Reproduce the listing from its first line through the line containing "Action: (292, 245)", changing every "screenshot" to "screen image" and leaving all else untouched.

+++ Data in this exercise +++

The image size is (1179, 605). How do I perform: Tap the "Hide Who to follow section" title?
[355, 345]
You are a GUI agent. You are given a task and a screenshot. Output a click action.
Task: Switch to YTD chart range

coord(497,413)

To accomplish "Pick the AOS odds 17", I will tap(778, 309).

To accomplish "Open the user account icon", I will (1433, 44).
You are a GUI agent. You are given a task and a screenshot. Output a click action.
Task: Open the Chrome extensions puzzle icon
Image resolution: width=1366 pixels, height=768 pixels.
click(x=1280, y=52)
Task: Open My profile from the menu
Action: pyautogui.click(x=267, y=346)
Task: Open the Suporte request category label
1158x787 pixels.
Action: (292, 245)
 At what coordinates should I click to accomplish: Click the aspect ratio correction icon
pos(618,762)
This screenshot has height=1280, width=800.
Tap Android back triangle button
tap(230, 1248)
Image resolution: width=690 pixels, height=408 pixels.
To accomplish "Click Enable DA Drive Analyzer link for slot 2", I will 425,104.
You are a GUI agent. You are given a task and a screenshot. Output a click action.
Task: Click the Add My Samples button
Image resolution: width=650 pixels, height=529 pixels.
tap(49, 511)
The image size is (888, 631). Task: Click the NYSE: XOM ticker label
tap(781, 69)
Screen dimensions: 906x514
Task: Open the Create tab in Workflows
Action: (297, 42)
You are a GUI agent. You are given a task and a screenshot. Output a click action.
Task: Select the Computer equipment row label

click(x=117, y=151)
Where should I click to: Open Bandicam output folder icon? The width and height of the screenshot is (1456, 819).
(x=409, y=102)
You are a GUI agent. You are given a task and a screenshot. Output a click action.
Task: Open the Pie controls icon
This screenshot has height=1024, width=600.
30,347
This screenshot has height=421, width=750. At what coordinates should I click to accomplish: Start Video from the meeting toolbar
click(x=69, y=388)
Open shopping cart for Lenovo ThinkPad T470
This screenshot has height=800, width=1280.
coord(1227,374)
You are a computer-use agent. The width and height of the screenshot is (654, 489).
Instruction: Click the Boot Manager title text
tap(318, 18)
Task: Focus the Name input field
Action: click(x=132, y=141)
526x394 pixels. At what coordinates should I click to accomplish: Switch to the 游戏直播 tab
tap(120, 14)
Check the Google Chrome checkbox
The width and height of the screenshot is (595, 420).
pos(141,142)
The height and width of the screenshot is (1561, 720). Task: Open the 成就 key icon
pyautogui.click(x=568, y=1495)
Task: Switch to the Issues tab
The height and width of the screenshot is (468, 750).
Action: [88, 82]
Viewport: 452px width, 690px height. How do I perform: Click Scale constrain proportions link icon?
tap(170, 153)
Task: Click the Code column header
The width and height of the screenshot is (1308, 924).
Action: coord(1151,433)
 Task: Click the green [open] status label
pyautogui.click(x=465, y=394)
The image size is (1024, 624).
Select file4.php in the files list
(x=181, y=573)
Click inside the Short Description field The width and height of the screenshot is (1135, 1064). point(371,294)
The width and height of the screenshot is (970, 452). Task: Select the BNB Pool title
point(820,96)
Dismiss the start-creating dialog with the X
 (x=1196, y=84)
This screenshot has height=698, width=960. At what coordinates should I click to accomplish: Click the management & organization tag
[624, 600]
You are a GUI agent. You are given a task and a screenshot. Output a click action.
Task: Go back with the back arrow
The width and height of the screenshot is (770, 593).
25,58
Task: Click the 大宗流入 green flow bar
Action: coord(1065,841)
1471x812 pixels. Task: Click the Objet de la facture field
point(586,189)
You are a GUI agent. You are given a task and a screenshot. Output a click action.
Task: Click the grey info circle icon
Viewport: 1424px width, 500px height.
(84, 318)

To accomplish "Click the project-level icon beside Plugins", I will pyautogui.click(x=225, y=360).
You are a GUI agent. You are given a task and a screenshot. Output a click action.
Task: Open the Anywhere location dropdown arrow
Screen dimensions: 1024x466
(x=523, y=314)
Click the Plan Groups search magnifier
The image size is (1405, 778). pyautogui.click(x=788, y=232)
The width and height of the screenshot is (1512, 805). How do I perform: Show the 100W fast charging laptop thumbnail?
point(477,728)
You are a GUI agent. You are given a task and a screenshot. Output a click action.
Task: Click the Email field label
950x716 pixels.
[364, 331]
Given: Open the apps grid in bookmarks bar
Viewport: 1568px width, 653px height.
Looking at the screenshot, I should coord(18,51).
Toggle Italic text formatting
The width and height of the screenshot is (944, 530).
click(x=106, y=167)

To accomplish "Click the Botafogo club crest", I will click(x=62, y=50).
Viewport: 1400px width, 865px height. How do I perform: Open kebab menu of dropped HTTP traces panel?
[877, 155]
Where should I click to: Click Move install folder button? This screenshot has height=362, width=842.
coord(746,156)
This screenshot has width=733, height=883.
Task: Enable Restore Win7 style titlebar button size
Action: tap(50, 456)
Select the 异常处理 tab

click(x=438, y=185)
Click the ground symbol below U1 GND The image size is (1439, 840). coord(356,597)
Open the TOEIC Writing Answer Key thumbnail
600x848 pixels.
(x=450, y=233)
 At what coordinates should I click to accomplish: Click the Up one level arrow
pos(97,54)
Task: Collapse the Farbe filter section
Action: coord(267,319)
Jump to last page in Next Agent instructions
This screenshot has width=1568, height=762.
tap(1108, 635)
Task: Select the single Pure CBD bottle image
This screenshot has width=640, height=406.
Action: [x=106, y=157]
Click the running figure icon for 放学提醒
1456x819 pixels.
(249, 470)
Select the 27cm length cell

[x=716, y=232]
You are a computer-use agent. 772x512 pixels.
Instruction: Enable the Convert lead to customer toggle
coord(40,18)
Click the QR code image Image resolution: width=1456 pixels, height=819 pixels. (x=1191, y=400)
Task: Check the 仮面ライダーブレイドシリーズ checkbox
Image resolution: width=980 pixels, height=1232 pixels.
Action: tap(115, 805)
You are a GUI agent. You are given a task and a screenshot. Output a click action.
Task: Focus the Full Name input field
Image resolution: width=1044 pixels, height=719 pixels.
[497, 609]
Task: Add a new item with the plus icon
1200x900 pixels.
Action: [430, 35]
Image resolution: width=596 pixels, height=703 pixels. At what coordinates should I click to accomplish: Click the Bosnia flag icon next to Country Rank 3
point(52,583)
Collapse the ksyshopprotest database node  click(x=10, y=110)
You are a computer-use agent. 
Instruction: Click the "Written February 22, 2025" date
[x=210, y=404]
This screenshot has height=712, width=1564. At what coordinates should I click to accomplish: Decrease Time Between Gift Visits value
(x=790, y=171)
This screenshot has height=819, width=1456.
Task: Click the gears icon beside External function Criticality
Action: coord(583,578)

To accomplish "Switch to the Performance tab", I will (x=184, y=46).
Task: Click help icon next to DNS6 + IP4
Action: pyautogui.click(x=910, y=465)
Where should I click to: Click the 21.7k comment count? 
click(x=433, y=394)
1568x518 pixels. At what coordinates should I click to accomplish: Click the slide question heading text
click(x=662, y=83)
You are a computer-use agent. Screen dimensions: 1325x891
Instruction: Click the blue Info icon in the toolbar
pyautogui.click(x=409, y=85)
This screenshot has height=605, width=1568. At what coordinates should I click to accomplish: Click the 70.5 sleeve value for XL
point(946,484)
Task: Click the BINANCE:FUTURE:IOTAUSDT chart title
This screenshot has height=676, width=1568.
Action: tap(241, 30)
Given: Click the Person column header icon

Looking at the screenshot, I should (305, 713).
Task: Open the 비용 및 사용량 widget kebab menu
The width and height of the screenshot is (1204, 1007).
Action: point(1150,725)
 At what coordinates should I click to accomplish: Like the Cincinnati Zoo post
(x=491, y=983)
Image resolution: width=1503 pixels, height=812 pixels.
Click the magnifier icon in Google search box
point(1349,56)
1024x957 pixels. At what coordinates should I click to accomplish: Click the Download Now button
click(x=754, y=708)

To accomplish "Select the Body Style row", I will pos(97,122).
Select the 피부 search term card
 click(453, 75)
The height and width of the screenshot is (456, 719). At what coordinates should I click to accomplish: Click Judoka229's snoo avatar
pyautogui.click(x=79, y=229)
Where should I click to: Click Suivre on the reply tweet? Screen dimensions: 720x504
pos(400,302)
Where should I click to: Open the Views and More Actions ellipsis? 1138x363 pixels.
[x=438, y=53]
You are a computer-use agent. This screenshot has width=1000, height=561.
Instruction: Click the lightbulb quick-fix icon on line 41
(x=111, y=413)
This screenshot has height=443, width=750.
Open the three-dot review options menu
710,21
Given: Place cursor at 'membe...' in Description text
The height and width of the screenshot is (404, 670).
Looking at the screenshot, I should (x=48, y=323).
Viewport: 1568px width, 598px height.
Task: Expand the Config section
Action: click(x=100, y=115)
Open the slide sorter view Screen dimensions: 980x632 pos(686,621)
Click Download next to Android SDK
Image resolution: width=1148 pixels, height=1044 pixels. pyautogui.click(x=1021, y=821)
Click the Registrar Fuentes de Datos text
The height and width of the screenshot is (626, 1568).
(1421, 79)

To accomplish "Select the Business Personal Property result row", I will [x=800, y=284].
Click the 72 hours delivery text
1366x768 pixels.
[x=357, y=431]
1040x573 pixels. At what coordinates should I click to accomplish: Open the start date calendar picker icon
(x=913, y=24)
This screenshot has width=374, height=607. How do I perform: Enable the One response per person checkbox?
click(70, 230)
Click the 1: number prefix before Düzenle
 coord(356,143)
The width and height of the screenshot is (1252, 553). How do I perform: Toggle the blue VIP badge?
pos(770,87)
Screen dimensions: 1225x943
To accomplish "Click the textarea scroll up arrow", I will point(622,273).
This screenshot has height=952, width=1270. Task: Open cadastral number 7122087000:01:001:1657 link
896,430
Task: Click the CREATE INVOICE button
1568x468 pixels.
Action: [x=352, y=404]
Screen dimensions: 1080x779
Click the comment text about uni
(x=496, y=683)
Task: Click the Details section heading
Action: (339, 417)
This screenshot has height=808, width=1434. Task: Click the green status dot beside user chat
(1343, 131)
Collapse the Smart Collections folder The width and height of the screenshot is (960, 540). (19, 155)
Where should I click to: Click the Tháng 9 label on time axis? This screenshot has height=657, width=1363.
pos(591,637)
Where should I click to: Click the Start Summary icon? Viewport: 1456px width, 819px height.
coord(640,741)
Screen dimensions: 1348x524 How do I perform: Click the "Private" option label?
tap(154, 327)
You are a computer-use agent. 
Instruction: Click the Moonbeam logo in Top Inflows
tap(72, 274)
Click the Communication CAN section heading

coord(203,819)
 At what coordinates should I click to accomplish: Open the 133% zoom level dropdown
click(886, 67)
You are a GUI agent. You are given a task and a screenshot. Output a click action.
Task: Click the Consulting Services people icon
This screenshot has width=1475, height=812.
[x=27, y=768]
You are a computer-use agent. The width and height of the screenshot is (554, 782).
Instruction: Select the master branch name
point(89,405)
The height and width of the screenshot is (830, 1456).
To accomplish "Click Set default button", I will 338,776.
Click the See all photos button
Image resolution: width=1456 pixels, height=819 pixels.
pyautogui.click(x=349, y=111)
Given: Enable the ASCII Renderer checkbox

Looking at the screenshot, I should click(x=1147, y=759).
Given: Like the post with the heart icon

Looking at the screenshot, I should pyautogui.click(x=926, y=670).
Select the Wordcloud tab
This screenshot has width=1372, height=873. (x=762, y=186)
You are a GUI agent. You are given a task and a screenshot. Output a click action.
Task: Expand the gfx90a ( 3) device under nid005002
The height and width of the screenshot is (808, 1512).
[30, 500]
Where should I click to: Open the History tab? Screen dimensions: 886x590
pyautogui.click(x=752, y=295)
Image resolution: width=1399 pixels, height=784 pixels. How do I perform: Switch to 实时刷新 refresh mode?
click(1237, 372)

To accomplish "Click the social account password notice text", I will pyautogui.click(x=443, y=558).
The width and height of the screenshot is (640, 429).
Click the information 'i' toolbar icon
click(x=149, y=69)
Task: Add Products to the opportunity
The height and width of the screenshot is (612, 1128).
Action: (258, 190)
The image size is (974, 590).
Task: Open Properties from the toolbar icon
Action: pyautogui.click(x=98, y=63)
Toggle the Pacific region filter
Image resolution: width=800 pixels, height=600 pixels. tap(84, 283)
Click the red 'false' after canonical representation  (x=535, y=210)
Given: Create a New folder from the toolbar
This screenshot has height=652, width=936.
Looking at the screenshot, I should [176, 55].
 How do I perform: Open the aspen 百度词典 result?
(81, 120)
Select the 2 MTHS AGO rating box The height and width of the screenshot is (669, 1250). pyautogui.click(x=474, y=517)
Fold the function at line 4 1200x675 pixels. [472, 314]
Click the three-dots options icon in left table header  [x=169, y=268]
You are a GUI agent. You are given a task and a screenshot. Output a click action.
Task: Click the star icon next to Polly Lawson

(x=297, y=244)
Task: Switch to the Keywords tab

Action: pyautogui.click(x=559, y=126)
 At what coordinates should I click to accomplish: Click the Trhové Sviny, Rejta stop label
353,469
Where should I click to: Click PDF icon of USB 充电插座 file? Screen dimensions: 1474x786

+++

• _Output below_:
The image size is (1179, 605). How do I perform: Tap the "Hide Who to follow section" title?
[355, 345]
You are a GUI agent. You are given a task and a screen image. Output a click action.
Task: Switch to YTD chart range

coord(497,413)

To accomplish "Pick the AOS odds 17", I will tap(778, 309).

To accomplish "Open the user account icon", I will (1433, 44).
You are a GUI agent. You are given a task and a screen image. Output a click action.
Task: Open the Chrome extensions puzzle icon
Image resolution: width=1366 pixels, height=768 pixels.
click(x=1280, y=52)
Task: Open My profile from the menu
Action: pyautogui.click(x=267, y=346)
Task: Open the Suporte request category label
1158x787 pixels.
Action: (292, 245)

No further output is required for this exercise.